When Crisis Is Personal—and No One Sees It
I think about all the moments when people register a personal crisis and feel utterly alone—when no one else sees or believes that what they’re experiencing is real. Sometimes others deny the depth of another person’s pain. They say, “That’s not really an emergency,” or “You’re overreacting.”
That denial—of someone’s lived truth—hurts my heart. It feels cruel. If someone tells me how something feels to them, I want to believe them. I’m not here to decide whether their feelings are “accurate.” I can see nuance, yes—but listening without trying to fix, correct, or reinterpret feels like one of the most loving acts we can offer.
The Limits of Listening
Of course, there are limits. If someone’s crisis is rooted in hatred—if it stems from racism, sexism, transphobia, antisemitism, or any ideology that denies another person’s right to exist—it becomes hard for me to listen. I can’t participate in or validate hate speech.
And yet, if I can bear to listen long enough to understand why something feels like a crisis for them—if I can find even a sliver of empathy for the fear underneath the hatred—there might be a chance for transformation. Understanding does not mean agreeing. But it can sometimes open a small door toward healing.
Collective Trauma and the Weight of the World
It’s been 24 years since 9/11. Every September 11th, I remember that day. I think about what it meant for so many people to feel so much at once—and how that collective surge of emotion rippled through our consciousness.

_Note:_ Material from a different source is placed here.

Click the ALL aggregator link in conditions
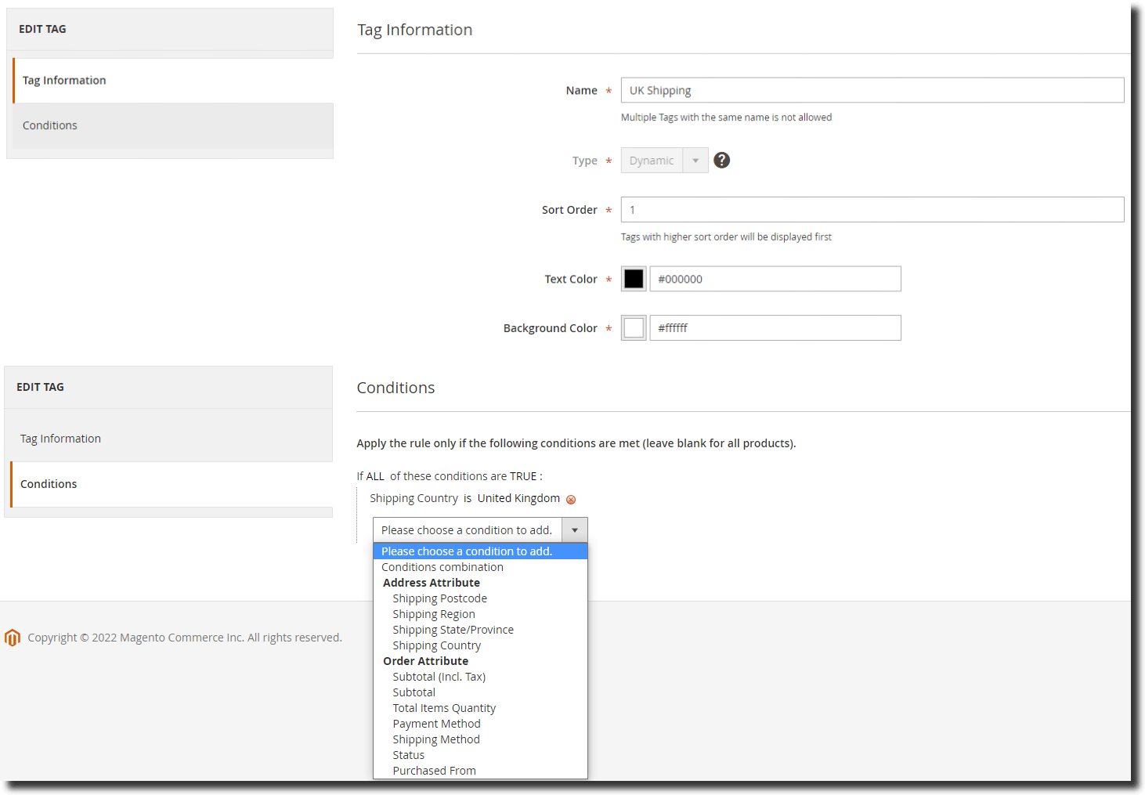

And now, I wonder: are we living in an era of constant global emergencies? Between wars, natural disasters, political unrest, and environmental collapse—our nervous systems barely have time to rest. The collective points of trauma keep multiplying. It’s harder to isolate one event as “the moment everything changed,” because it feels like everything is always changing. Always in crisis.
Are we numb to it? Caught between hypervigilance and apathy? I don’t know the answer.
Returning to Peace in My Body
I do know this: I can’t live in a permanent state of crisis, and I can’t live in denial of suffering either. The only thing I can truly tend is my own body, my own heart.
My prayer is to feel peace in my body. To let myself feel what I feel, to stay curious and compassionate, to process what I can and rest when I must. I don’t know which stories are true or false, or how naïve I may be about the deeper machinations of the world.
But I do know that control is an illusion. I can’t control the world, or others, or even myself entirely. I can only try to live with integrity, tenderness, and awareness—and accept that being at peace with myself in a chaotic world is both the hardest and most essential practice of all.